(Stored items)
┌──
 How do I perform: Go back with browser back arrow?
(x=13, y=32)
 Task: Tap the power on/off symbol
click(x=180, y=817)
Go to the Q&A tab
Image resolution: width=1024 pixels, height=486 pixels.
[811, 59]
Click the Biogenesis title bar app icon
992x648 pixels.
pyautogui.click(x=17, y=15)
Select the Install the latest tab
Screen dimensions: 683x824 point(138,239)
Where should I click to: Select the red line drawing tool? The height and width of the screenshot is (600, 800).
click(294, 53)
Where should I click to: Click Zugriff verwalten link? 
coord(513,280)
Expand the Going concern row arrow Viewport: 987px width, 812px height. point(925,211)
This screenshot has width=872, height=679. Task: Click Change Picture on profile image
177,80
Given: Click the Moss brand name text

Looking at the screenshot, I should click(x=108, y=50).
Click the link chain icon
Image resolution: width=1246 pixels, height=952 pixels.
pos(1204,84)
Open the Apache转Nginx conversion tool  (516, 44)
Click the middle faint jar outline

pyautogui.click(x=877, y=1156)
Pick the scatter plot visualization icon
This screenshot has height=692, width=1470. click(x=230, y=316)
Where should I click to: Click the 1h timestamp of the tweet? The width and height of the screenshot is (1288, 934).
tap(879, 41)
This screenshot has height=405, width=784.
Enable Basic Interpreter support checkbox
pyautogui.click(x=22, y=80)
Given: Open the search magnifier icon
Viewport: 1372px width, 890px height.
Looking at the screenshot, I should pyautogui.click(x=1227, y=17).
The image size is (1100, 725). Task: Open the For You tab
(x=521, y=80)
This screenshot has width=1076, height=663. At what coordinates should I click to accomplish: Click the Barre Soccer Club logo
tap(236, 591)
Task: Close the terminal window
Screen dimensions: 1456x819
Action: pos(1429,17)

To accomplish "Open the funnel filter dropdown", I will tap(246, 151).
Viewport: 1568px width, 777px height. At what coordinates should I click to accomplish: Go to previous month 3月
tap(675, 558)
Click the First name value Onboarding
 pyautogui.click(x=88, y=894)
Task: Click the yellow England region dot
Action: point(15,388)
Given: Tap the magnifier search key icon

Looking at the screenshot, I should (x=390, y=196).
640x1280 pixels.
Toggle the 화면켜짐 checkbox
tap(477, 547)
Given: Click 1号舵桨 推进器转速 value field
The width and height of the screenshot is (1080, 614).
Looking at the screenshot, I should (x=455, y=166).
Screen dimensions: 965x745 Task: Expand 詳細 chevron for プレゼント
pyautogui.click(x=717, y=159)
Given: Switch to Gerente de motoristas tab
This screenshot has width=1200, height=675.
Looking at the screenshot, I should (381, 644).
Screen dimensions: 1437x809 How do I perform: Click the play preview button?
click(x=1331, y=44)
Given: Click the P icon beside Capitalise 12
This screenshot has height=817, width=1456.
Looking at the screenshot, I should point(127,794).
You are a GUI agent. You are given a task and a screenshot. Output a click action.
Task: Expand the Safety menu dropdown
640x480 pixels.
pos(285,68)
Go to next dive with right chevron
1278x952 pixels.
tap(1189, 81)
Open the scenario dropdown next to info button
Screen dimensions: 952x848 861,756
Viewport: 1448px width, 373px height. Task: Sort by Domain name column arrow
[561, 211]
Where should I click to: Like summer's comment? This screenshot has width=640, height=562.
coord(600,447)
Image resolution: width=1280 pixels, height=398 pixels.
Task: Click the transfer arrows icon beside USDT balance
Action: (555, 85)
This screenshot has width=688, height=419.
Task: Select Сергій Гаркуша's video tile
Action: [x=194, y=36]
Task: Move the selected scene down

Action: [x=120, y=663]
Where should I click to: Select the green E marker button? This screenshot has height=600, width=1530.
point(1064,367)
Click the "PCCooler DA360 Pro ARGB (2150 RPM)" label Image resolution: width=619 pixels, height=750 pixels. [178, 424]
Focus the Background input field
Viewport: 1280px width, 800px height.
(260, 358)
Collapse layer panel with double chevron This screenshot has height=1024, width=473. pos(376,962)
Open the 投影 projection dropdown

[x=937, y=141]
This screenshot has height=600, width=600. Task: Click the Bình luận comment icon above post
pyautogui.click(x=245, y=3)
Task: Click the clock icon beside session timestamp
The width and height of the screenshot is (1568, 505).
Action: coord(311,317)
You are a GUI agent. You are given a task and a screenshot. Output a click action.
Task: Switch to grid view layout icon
└──
Write out every line of the data exactly, leaving nothing out.

 How do I perform: Go back with browser back arrow?
(x=13, y=32)
 Task: Tap the power on/off symbol
click(x=180, y=817)
Go to the Q&A tab
Image resolution: width=1024 pixels, height=486 pixels.
[811, 59]
Click the Biogenesis title bar app icon
992x648 pixels.
pyautogui.click(x=17, y=15)
Select the Install the latest tab
Screen dimensions: 683x824 point(138,239)
Where should I click to: Select the red line drawing tool? The height and width of the screenshot is (600, 800).
click(294, 53)
Where should I click to: Click Zugriff verwalten link? 
coord(513,280)
Expand the Going concern row arrow Viewport: 987px width, 812px height. point(925,211)
This screenshot has width=872, height=679. Task: Click Change Picture on profile image
177,80
Given: Click the Moss brand name text

Looking at the screenshot, I should click(x=108, y=50).
Click the link chain icon
Image resolution: width=1246 pixels, height=952 pixels.
pos(1204,84)
Open the Apache转Nginx conversion tool  (516, 44)
Click the middle faint jar outline

pyautogui.click(x=877, y=1156)
Pick the scatter plot visualization icon
This screenshot has height=692, width=1470. click(x=230, y=316)
Where should I click to: Click the 1h timestamp of the tweet? The width and height of the screenshot is (1288, 934).
tap(879, 41)
This screenshot has height=405, width=784.
Enable Basic Interpreter support checkbox
pyautogui.click(x=22, y=80)
Given: Open the search magnifier icon
Viewport: 1372px width, 890px height.
Looking at the screenshot, I should pyautogui.click(x=1227, y=17).
The image size is (1100, 725). Task: Open the For You tab
(x=521, y=80)
This screenshot has width=1076, height=663. At what coordinates should I click to accomplish: Click the Barre Soccer Club logo
tap(236, 591)
Task: Close the terminal window
Screen dimensions: 1456x819
Action: pos(1429,17)

To accomplish "Open the funnel filter dropdown", I will tap(246, 151).
Viewport: 1568px width, 777px height. At what coordinates should I click to accomplish: Go to previous month 3月
tap(675, 558)
Click the First name value Onboarding
 pyautogui.click(x=88, y=894)
Task: Click the yellow England region dot
Action: point(15,388)
Given: Tap the magnifier search key icon

Looking at the screenshot, I should (x=390, y=196).
640x1280 pixels.
Toggle the 화면켜짐 checkbox
tap(477, 547)
Given: Click 1号舵桨 推进器转速 value field
The width and height of the screenshot is (1080, 614).
Looking at the screenshot, I should (x=455, y=166).
Screen dimensions: 965x745 Task: Expand 詳細 chevron for プレゼント
pyautogui.click(x=717, y=159)
Given: Switch to Gerente de motoristas tab
This screenshot has width=1200, height=675.
Looking at the screenshot, I should (381, 644).
Screen dimensions: 1437x809 How do I perform: Click the play preview button?
click(x=1331, y=44)
Given: Click the P icon beside Capitalise 12
This screenshot has height=817, width=1456.
Looking at the screenshot, I should point(127,794).
You are a GUI agent. You are given a task and a screenshot. Output a click action.
Task: Expand the Safety menu dropdown
640x480 pixels.
pos(285,68)
Go to next dive with right chevron
1278x952 pixels.
tap(1189, 81)
Open the scenario dropdown next to info button
Screen dimensions: 952x848 861,756
Viewport: 1448px width, 373px height. Task: Sort by Domain name column arrow
[561, 211]
Where should I click to: Like summer's comment? This screenshot has width=640, height=562.
coord(600,447)
Image resolution: width=1280 pixels, height=398 pixels.
Task: Click the transfer arrows icon beside USDT balance
Action: (555, 85)
This screenshot has width=688, height=419.
Task: Select Сергій Гаркуша's video tile
Action: [x=194, y=36]
Task: Move the selected scene down

Action: [x=120, y=663]
Where should I click to: Select the green E marker button? This screenshot has height=600, width=1530.
point(1064,367)
Click the "PCCooler DA360 Pro ARGB (2150 RPM)" label Image resolution: width=619 pixels, height=750 pixels. [178, 424]
Focus the Background input field
Viewport: 1280px width, 800px height.
(260, 358)
Collapse layer panel with double chevron This screenshot has height=1024, width=473. pos(376,962)
Open the 投影 projection dropdown

[x=937, y=141]
This screenshot has height=600, width=600. Task: Click the Bình luận comment icon above post
pyautogui.click(x=245, y=3)
Task: Click the clock icon beside session timestamp
The width and height of the screenshot is (1568, 505).
Action: coord(311,317)
You are a GUI agent. You are given a task and a screenshot. Output a click action.
Task: Switch to grid view layout icon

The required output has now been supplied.